--- Start of Document segment ---

Luckily, to address this issue we can take advantage of a modeling trick called a mini-dimension. With a mini-dimension, we separate the rapidly changing attributes from the dimension and add them to their own dimension. This eliminates the need to add more records to the dimension every time a change takes place. In this post I'll be describing how to implement a SCD type 4 in your schema, which takes advantage of a mini-dimension.
For this example, lets use a source system schema such as this:
Figure 1. Source System Schema |
This represents a service transaction on a product, for example's sake it doesn't matter what kind of service, just that a transaction at a point in time involved a customer's product. We have the product being serviced, the customer who owns the product, the employee who serviced the product and when the service took place. Now, deriving a dimensional schema from this appears rather simple, and would probably look something like this:
Figure 2. Dimensional Schema |
It's simple and easy to understand, reporting out of this schema should not be a problem. However; what if the version of the product changes very often, impacting the product level and service level attributes, and the number of installed products goes up into the millions? Implementing an SCD type 2 probably wouldn't be a good choice. For this type of situation, were going to pull the rapidly changing attributes out of DIM_INSTALLED_PRODUCTS and put them into their own dimension:
Figure 3. Dimensional Schema with Mini-Dimension |
With the addition of DIM_PRODUCT_VERSION we can see what the product version, product level and service level were at the time of the transaction as well as what they are now (make those attributes SCD type 1 in DIM_INSTALLED_PRODUCTS).

--- End of Document segment ---

▸ **Directive 1**:
From the article on mini-dimensions, extract the stretch from "Luckily, to address" through "of a mini-dimension.", copying it word for word.
▸ **Directive 2**:
Continue the article on mini-dimensions from the point at which it ends.

--- Start of Data entries ---

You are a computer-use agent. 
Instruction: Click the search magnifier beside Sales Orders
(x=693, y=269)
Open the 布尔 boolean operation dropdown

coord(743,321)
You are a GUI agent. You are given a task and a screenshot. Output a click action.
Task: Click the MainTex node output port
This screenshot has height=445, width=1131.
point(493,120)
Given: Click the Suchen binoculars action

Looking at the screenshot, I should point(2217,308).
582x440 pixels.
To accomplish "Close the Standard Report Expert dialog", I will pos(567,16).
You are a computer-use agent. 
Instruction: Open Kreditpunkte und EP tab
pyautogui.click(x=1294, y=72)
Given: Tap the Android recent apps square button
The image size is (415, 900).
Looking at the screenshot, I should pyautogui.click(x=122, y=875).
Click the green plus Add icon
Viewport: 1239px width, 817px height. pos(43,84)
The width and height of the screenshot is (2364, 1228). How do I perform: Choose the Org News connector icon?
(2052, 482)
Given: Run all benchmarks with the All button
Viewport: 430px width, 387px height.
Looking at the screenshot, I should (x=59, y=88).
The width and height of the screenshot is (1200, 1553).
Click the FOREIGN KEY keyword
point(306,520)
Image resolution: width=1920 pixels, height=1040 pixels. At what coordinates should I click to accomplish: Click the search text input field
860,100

--- End of Data entries ---

▸ **Right answer 1**:
Luckily, to address this issue we can take advantage of a modeling trick called a mini-dimension. With a mini-dimension, we separate the rapidly changing attributes from the dimension and add them to their own dimension. This eliminates the need to add more records to the dimension every time a change takes place. In this post I'll be describing how to implement a SCD type 4 in your schema, which takes advantage of a mini-dimension.

▸ **Right answer 2**:
Now that we have this modeled out we need to figure out how to populate this new dimension and link it to FCT_SERVICE. Let's generate some sample data, stage it into a persistent staging database (integration layer in your architecture)and then populate the dimension.
-->Source System Table
CREATE TABLE INSTALLED_PRODUCTS
(
PRODUCT_ID INT NOT NULL,
NAME VARCHAR(20),
PRODUCT_LEVEL INT,
SERVICE_LEVEL INT,
VERSION VARCHAR(10),
INSTALL_DATE DATETIME,
PRODUCT_GROUP VARCHAR(25),
SERIAL_NUMBER VARCHAR(10),
CUSTOMER_ID INT ,
CONSTRAINT PK_INSTALLED_PRODUCTS PRIMARY KEY(PRODUCT_ID)
)
GO
-->Sample Data
INSERT INTO
INSTALLED_PRODUCTS
(PRODUCT_ID,NAME,PRODUCT_LEVEL,SERVICE_LEVEL,VERSION,INSTALL_DATE,PRODUCT_GROUP,SERIAL_NUMBER,CUSTOMER_ID)
VALUES
(1, 'PRODUCT A', 1, 2, 'V1.1', '09/01/2013', 'HIGH END', '12345GR4', 1),
(2, 'PRODUCT B', 5, 1, 'V2.1', '11/14/2010', 'LOW END', '7555655YY8', 4),
(3, 'PRODUCT C', 7, 5, 'V3.5', '02/17/2008', 'HIGH END', '43789HDKH', 8),
(4, 'PRODUCT D', 2, 5, 'V7.2', '05/22/2012', 'LOW END', '2956DHD55', 9)
GO
When adding this data to a persistent staging database table, let's call it P_STG_INSTALLED_PRODUCTS, it may end up looking something like this:
Figure 4. Data in Persistent Staging |
Here we inserted all the data from the source system, marked the date it was valid from, set the valid to date to some time way out in the future, and generated hash values for each record. Say 10 days later a change happens to PRODUCT A, we compare the hash of the data coming in from staging with the hash existing in persistent staging, determine if they are different and if so insert a new record:
Figure 5. Record Change in Persistent Staging |
When inserting this new record, we need to be sure to update the previous version of this record to have the VALID_TO date set the end of the day right before the change. With some sample data generated, lets populate our mini-dimension. To populate this dimension, were going to treat it just like a junk dimension by just inserting unique combinations of these attributes and only combinations that exist in the source system table.
SELECT DISTINCT
PRODUCT_LEVEL,
SERVICE_LEVEL,
VERSION
FROM
P_STG_INSTALLED_PRODUCTS P_STG
WHERE
NOT EXISTS(
SELECT
1
FROM
DIM_PRODUCT_VERSION DPV
WHERE
P_STG.PRODUCT_LEVEL=DPV.PRODUCT_LEVEL
AND P_STG.SERVICE_LEVEL=DPV.SERVICE_LEVEL
AND P_STG.VERSION=DPV.VERSION
)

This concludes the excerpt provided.